AnsweredAssumed Answered

Verifying checksum for files moving out of Hadoop (HDFS/MaprFS) by client needed?

Question asked by volans on Nov 24, 2013
Latest reply on Jul 8, 2015 by Ted Dunning

Do we need to verify checksum after we move files from Hadoop (HDFS/MaprFS) to a Linux server through a client?


We have M3 installed in our cluster. And on a daily basis, we would like to archive HDFS files (dozens of terabytes in size) to an external Linux server with a lot of storage space.

Our current thought is to install a MapR client on the Linux server. And to archive files, we will run a copyToLocal command on the Linux server, as follows:

`hadoop fs -copyToLocal <hdfs folder to copy from> <Local Linux folder to copy to>`

Obviously we would like to make sure the files on the Linux server have no corruption after they are copied. But is checking checksum necessary?

I came across certain posts that checksum is already checked by the client:


*Ted: "the checksums are computed on the client side so that they protect against network errors as well as disk errors."*


*Ted: "Your application will never see corrupted data. Checksums are tested at the client level..."*

*MC: "On a CRC error, the client retries the RPC at the same server..."*

So to me, it seems like checking checksum is not necessary. Kindly let me know otherwise.
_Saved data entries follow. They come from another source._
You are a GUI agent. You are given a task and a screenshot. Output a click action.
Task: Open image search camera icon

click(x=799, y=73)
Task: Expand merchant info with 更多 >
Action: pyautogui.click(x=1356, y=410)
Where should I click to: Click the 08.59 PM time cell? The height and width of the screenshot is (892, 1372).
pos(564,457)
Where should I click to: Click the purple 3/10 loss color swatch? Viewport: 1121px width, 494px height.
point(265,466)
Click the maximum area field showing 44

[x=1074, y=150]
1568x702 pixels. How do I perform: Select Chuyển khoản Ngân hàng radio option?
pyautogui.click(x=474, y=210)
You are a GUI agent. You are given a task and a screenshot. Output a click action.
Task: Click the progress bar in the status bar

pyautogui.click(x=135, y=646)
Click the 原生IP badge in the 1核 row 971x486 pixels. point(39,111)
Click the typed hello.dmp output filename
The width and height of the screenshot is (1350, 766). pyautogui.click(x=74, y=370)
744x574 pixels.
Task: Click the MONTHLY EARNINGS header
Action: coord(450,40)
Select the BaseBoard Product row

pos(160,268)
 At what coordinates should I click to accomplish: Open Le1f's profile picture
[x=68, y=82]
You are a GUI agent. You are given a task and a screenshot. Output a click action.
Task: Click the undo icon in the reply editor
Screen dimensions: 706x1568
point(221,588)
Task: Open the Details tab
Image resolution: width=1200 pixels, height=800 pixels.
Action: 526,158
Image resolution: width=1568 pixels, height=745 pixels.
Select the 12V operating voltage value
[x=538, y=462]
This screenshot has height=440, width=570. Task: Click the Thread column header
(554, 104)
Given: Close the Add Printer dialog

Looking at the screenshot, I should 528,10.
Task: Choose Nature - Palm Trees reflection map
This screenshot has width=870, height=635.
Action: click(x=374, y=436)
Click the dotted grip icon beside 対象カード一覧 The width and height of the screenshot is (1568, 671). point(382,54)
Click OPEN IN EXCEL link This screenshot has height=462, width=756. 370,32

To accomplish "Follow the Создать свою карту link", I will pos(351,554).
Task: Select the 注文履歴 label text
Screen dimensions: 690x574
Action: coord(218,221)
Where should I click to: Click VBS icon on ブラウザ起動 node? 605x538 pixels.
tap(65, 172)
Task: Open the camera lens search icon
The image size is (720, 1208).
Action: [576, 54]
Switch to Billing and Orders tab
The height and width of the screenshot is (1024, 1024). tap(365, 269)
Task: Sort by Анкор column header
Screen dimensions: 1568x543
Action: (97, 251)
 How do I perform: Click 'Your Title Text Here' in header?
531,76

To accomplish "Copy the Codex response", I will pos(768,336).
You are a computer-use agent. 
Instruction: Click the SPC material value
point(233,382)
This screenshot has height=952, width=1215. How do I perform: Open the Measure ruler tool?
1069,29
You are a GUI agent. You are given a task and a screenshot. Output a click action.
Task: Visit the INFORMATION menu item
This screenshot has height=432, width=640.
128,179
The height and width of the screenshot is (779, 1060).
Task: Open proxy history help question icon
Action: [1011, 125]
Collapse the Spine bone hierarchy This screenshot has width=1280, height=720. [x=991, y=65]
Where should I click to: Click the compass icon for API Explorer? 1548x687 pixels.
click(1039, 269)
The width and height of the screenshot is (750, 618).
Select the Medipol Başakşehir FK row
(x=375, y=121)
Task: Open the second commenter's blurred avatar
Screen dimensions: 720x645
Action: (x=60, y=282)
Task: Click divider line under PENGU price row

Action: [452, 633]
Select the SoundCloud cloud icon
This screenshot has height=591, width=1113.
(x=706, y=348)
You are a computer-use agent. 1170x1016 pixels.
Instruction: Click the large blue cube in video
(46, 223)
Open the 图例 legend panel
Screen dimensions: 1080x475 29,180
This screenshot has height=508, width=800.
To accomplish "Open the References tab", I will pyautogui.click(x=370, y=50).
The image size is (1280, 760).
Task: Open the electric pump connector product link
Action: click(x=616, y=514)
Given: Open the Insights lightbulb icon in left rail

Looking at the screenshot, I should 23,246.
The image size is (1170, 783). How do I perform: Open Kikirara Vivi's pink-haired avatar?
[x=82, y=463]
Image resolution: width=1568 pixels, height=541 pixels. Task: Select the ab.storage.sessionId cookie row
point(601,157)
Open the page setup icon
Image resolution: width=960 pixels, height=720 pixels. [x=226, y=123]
**copyToLocal VS NFS mount**:

On a different but related topic, if checking checksum is already handled by client and checking checksum externally is not necessary, is there a preference in the following two options:

 - Run "hadoop fs -copyToLocal" command like above

 - Create a NFS mount on the Linux server using the client. Then run a Linux "cp" command.

We prefer the first option simply because we are more familiar with it and traditionally NFS in general (not MapR specific) is a little more error prone. But we are open to both options. Thanks a lot. I appreciate any insight in this topic.